George Arundale wrote: (Note Mr. Arundale's description of this physical world as a prison-world.)
“I have entered Eternity. The past is for ever behind me. I am delightfully lost in the rapture of pure being. I am. And in these two words is a fathomless, limitless ocean of bliss supreme. But stay! What is this that I hear? What sounds are these that enter into my joy? Can it be — yes, it is — the call of my prison-worlds. But what have I now to do with my prison-worlds? They are behind me, and never need I return to them again. As I realize that I am free, so gloriously free, I feel how wonderful it is to know my safety in the power of this freedom. No power from prison-world can draw me back, for the power of my freedom transcends all other power below. For a moment again I lose myself in rhythmic ecstasy, and then — what is this strange thing which has come upon me? Am I dissatisfied with such a freedom? Am I, it seems impossible, beginning to want to return? It is true. Across the infinite spaces I have placed between myself and the far-off prison-worlds, come to me the cries of those whom prison-fetters still are binding. Can I honorably ignore them? Yes; and yet I cannot ignore them. Let this freedom, this ecstasy, go. I will have none of it while prison-worlds still call — prison-worlds of every kingdom, prison-worlds of the worlds, of systems, of universes. And as I thus resolve, I find myself apparently turning away from my bliss, and all Nature round me watches my return in solemn stillness, and, I must add for truth's sake though I shrink from writing the words, almost as if in homage.

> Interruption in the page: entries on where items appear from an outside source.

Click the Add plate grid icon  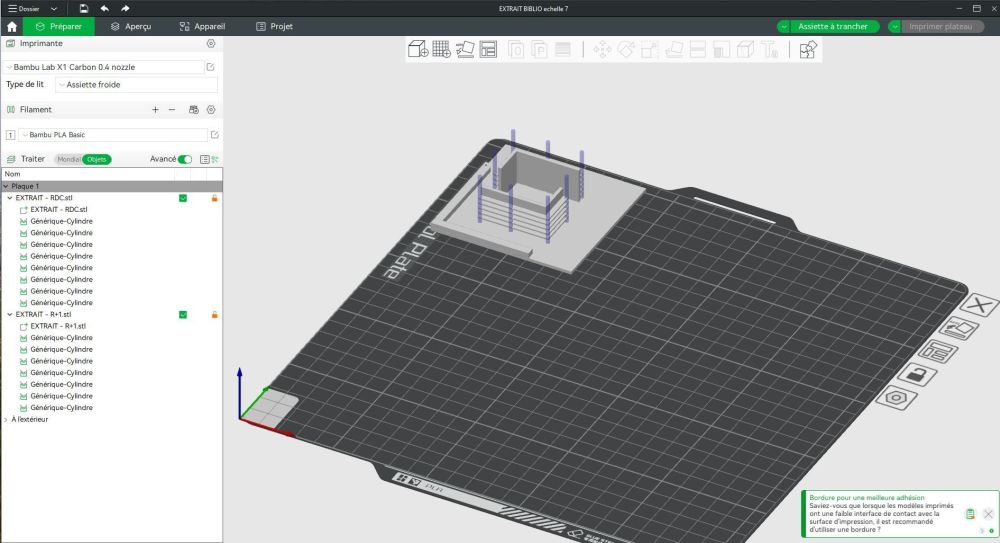point(441,49)
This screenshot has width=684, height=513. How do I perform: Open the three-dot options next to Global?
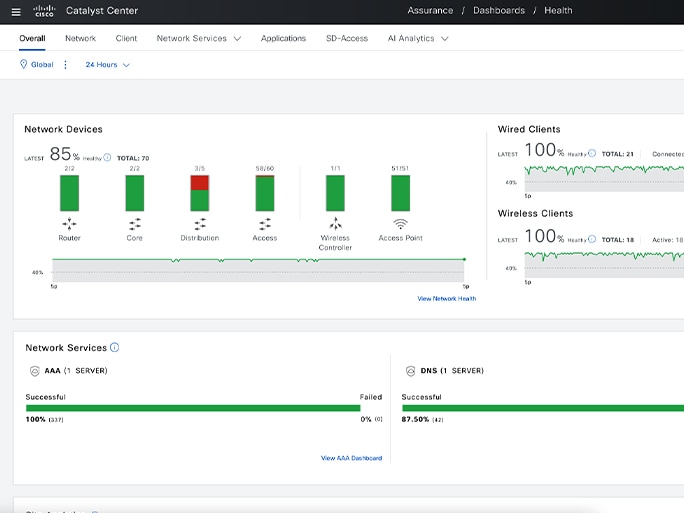(x=65, y=65)
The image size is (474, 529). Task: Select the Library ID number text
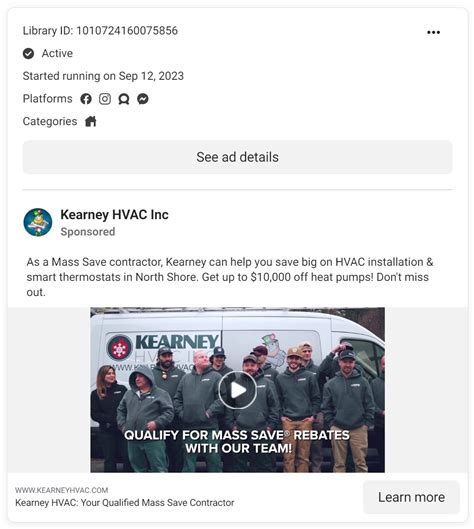(127, 31)

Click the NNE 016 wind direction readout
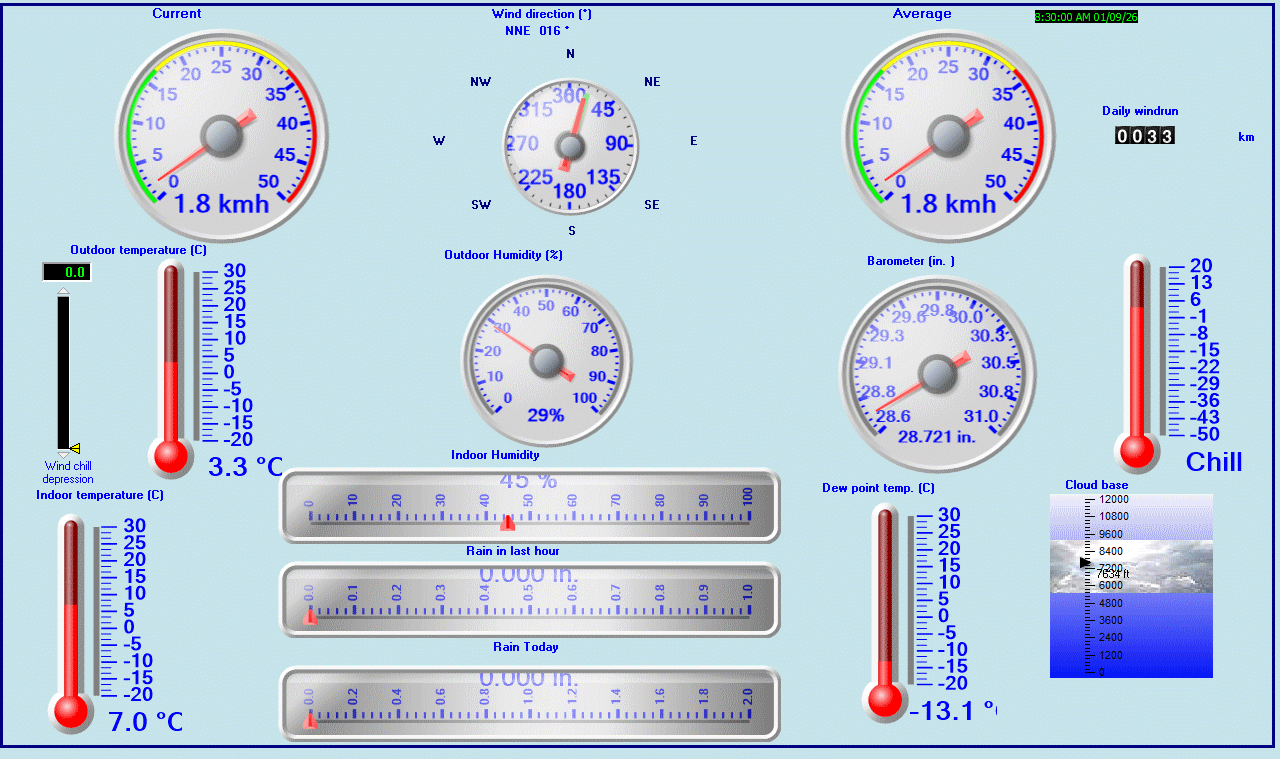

“Back, back, I go, and at last I am at the doors of that prison-world I left so recently, but which seems an eternity away from me. The doors open. I enter. And as I enter, it is as if I heard: ‘You went to your freedom as was your right, for you have won it. The call of freedom came, and your ears were ready to hear, for you had fulfilled many of those vows the Monad made in the beginning of time, and in their fulfilment their fetters must needs drop away. Yet for many of your comrades from long ago the fetters still remain; and you have done well to heed the cry which came to you across the empty spaces. No bliss, however rapturous, must ever dull the ear to the cry of suffering and need; rather must it make the ear more sensitive, and the feet more speedy to succor.’

“And so I find myself back in the old routine of prison-life, and am content, for I am needed where I am. But what is this change which has come about? Surely I am not still in prison? Is there a mistake? Have I felt the cry unheeded? I look around me. The age-old prison-world is round me. Yet I am different. I have not returned alone. Something glorious has returned with me, and in its magic the imprisonment seems no imprisonment. It is imprisonment, and yet it is not. Slowly upon me dawns the fact that while the form is there, the life has become free. I dwell a free man in the form. No longer am I bound upon it. No longer need I return to it life after life its slave, though I may return its master. Form has become the servant of my life. Another miracle of transubstantiation, for within the forms freedom has been substituted for necessity. Have I not brought Nirvana back with me? Have not the swaying ecstasies of Divinity-attuned rhythm entered into my very being, thus abiding with me even in the prison-worlds? All I thought I must leave is with me forever. There is no loss in renunciation, only gain. There is no loss in sacrifice, only gain. And this gain is the supreme gain of gains — the gain of added Unity, and of the Love, the Wisdom and the Power which are its threefold agpect.” (George Arundale, Nirvana — An Occult Experience, pages 233-235)​
Apparently Gautama Buddha attained Nirvana shortly before is death. I think he was in his eighties. What is the trajectory/time frame for Theosophists?

As far as I can tell, the "trajectory/time frame for Theosophists" is the same for Buddhists and Hindus. A person achieves enlightenment during his or her lifetime, and then lives out the rest of his or her physical life. Then, the person can either enter Nirvana, or return for another physical rebirth. (There are also intermediary options available, called Sambhogakaya. I wonder if Vaj, etc., will agree with me on this....)

The only real difference that I see between Theosophy and Buddhism is the idea of achieving nirvanic consciousness at the moment of enlightenment. I have not heard such teachings from Buddhist teachers.

It should be pointed out that Buddha lived for many years after achieving enlightenment, then entered Nirvana after his physical death. This follows the Theosophical as well as Buddhist explanation of what transpired. I would not say that Buddha achieved Nirvana shortly before his death, but this is a Theosophical interpretation not a Buddhist one. Pehaps Vaj, etc., can supply us with a "correct" Buddhist timetable of the events in Buddha's life.

I would say there is a difference between the Theosophical and Buddhist ideas of what "entering Nirvana" means. I must say I am still unclear as to the Buddhist answer to this question. The Theosophical answer is that Nirvana is a plane of existence, just like the Physical and Astral planes of existences. A nirvani who still lives in a physical body can "go" to Nirvana at night in full consciousness. The nirvani will then reside on the Nirvanic plane continuously when his or her physical body finally dies. Nirvanic consciousness and residence in Nirvana lasts for a long time, but will only last until consciousness is achieved on even higher planes of existence, for example, the Parinirvanic plane, the Mahaparinirvanic plane, etc. I have never heard Buddhist teachings give this type of detailed explanation.